My trauma happened a long time ago. I could not process my emotions in my childhood. Those emotions had stuck in my brain for such a long time.
I could not cry when I needed to. I suffered, but I could not exclaim with grief. I had to suppress my anger when I was abused.
I had to deal with those emotions for many years after it happened. It was a challenging job, but I was full of confidence.
I decided to take inspiration from yoga and customize the program that fit me best.
My mental exercise:
Whenever I was entirely in the dark, I prayed. It helped. I did not have anyone to share my feelings with. I tried to talk to God. I did not have a firm belief in God. Still, it helped when I prayed.
I started praying regularly. I got a fantastic result. I was peaceful in mind.
In my town, there was not any yoga teacher. I read about different yoga programs and practiced “the breathing techniques.”
I applied my experience of physical exercise to mental exercise. I found harmony between physical and mental workout.
My favorite workout was Cross Trainer workout. In the start, I could move my legs only for 5 minutes. I gradually increased the duration of exercise. In the end, I could easily exercise for half an hour.
I started the process to enhance my concentration ability; I hang a significant green circular textile on the wall. I loved the green color. I used to sit cross-legged in front of the green circle and gave all my attention on the green color. I focused on the green circle and imagined; there is nothing else in my world
In the beginning, I could concentrate only for a minute. I did the same process every day. My mental concentration capacity increased day by day
Getting rid of mental pain:
Before I started physical training, I had stiff muscles in my back and legs. I had arthritis in my hips. I did not have stamina. I could not run even for five minutes. After regular exercise, my pains disappeared. I could run for more than half an hour.

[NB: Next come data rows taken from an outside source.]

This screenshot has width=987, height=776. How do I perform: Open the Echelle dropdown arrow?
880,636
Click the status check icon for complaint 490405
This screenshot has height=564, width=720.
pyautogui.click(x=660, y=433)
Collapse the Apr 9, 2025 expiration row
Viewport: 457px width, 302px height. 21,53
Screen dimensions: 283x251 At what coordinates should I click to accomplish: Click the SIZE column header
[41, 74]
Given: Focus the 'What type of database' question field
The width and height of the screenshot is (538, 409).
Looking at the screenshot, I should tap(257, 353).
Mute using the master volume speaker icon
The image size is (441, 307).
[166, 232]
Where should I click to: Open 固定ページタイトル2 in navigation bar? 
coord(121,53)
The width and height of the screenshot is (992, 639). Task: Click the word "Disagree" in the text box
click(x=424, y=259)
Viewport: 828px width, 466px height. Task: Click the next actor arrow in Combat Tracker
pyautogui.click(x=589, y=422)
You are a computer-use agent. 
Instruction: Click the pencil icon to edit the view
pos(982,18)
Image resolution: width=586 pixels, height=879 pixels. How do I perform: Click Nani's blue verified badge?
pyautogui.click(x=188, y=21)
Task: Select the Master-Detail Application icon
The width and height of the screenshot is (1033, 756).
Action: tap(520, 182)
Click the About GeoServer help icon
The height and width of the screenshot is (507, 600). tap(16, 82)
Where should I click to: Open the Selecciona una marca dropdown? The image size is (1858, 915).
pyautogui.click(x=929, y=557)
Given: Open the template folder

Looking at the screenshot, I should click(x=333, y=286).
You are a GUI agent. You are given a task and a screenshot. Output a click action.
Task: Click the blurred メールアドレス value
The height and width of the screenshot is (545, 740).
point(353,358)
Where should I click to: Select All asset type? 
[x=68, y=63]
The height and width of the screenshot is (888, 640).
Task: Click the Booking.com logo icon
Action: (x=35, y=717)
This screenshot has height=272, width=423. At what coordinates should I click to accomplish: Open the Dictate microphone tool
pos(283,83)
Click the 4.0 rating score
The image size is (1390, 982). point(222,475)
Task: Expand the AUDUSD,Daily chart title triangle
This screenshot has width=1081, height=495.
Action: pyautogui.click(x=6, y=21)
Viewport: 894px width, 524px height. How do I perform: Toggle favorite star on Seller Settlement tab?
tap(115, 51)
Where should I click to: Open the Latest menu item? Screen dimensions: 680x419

I was certain that mental workout would give the same functional effect as the physical exercise. I had different types of psychological wounds caused by different kinds of anxieties and emotions. I could not make all of them disappeared. Perhaps injuries would leave some scratch. I listed my feelings like depression, social anxiety, anger, and nightmare.
Those uncontrolled emotions emerged decades ago in my childhood. I did not have a time machine to go back and fix problems. Those had been stuck inside me like staying in jail.
I had to set my emotions free. It did not matter how those behave. I convinced myself, it was human to have these feelings. I was tortured, and abused-it was normal that my emotions were violated.
I found some of my “old friends” who bullied me as a child on Facebook. They had good careers and positions. And I was sitting here with mental disorders. It was not fair.
I developed some kinds of strong “revenge like” motivation. I wanted to exceed them in achievements.
I had a strong determination to do something significant in life. To accomplish that I got to get over my childhood trauma.
I tried to recollect all painful occurrences one by one. When I became sad, I cried loudly.
When I was angry, I expressed it in a closed room.
I cried, and I shouted as if happening in the present.
I kept a diary and wrote down about my feelings. I wrote blog posts anonymously. I felt good sharing my feelings.
I continued my physical workout in full swing.
I have succeeded to achieve both strong body and mind
After I became a healthy person, it was easier to have a career and a family. I have both. I am now mentally strong.